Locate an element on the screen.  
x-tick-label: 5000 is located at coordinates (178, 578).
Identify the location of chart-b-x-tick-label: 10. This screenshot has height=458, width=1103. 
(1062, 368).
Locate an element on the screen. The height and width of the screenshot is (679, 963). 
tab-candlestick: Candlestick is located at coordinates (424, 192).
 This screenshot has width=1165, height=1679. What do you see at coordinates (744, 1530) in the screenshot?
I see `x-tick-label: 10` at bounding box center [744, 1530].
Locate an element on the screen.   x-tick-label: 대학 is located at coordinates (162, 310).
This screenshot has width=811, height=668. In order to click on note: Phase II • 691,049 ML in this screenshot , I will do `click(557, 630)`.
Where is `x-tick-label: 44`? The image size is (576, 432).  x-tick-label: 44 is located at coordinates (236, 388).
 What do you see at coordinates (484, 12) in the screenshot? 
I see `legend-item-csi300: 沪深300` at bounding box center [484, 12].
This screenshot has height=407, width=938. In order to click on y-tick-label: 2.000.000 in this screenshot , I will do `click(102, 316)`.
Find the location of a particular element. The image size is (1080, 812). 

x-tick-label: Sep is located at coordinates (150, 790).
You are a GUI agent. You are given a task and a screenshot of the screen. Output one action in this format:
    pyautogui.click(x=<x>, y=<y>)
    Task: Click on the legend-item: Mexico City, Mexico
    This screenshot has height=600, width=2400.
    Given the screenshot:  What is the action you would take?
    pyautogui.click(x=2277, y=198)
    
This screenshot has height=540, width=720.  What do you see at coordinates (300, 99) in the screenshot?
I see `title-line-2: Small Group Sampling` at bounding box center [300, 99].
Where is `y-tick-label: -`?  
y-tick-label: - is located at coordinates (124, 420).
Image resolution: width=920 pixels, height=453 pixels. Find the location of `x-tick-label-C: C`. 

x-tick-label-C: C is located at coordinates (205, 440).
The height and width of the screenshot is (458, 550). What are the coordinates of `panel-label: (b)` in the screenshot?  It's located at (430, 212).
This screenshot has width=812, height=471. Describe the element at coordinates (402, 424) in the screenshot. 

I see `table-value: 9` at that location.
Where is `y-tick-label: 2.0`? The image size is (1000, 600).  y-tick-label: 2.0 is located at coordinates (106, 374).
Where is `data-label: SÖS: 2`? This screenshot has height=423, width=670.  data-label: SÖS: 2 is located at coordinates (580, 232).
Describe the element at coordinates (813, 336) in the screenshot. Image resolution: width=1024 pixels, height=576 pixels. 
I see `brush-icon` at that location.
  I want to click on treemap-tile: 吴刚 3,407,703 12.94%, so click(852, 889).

++++++++

» **ПУНКТ ЗАДАНИЯ**:
Можете представить все строки листинга выше в виде таблицы Markdown со столбцами «№» и «Строка», пропустив пустые строки?

» **РЕЗУЛЬТАТ ЗАДАНИЯ**:
| № | Строка |
|---|---|
| 1 | Locate an element on the screen.   |
| 2 | x-tick-label: 5000 is located at coordinates (178, 578). |
| 3 | Identify the location of chart-b-x-tick-label: 10. This screenshot has height=458, width=1103.  |
| 4 | (1062, 368). |
| 5 | Locate an element on the screen. The height and width of the screenshot is (679, 963).  |
| 6 | tab-candlestick: Candlestick is located at coordinates (424, 192). |
| 7 |  This screenshot has width=1165, height=1679. What do you see at coordinates (744, 1530) in the screenshot? |
| 8 | I see `x-tick-label: 10` at bounding box center [744, 1530]. |
| 9 | Locate an element on the screen.   x-tick-label: 대학 is located at coordinates (162, 310). |
| 10 | This screenshot has width=811, height=668. In order to click on note: Phase II • 691,049 ML in this screenshot , I will do `click(557, 630)`. |
| 11 | Where is `x-tick-label: 44`? The image size is (576, 432).  x-tick-label: 44 is located at coordinates (236, 388). |
| 12 |  What do you see at coordinates (484, 12) in the screenshot?  |
| 13 | I see `legend-item-csi300: 沪深300` at bounding box center [484, 12]. |
| 14 | This screenshot has height=407, width=938. In order to click on y-tick-label: 2.000.000 in this screenshot , I will do `click(102, 316)`. |
| 15 | Find the location of a particular element. The image size is (1080, 812).  |
| 16 | x-tick-label: Sep is located at coordinates (150, 790). |
| 17 | You are a GUI agent. You are given a task and a screenshot of the screen. Output one action in this format: |
| 18 |     pyautogui.click(x=<x>, y=<y>) |
| 19 |     Task: Click on the legend-item: Mexico City, Mexico |
| 20 |     This screenshot has height=600, width=2400. |
| 21 |     Given the screenshot:  What is the action you would take? |
| 22 |     pyautogui.click(x=2277, y=198) |
| 23 | This screenshot has height=540, width=720.  What do you see at coordinates (300, 99) in the screenshot? |
| 24 | I see `title-line-2: Small Group Sampling` at bounding box center [300, 99]. |
| 25 | Where is `y-tick-label: -`?   |
| 26 | y-tick-label: - is located at coordinates (124, 420). |
| 27 | Image resolution: width=920 pixels, height=453 pixels. Find the location of `x-tick-label-C: C`.  |
| 28 | x-tick-label-C: C is located at coordinates (205, 440). |
| 29 | The height and width of the screenshot is (458, 550). What are the coordinates of `panel-label: (b)` in the screenshot?  It's located at (430, 212). |
| 30 | This screenshot has width=812, height=471. Describe the element at coordinates (402, 424) in the screenshot.  |
| 31 | I see `table-value: 9` at that location. |
| 32 | Where is `y-tick-label: 2.0`? The image size is (1000, 600).  y-tick-label: 2.0 is located at coordinates (106, 374). |
| 33 | Where is `data-label: SÖS: 2`? This screenshot has height=423, width=670.  data-label: SÖS: 2 is located at coordinates (580, 232). |
| 34 | Describe the element at coordinates (813, 336) in the screenshot. Image resolution: width=1024 pixels, height=576 pixels.  |
| 35 | I see `brush-icon` at that location. |
| 36 |   I want to click on treemap-tile: 吴刚 3,407,703 12.94%, so click(852, 889). |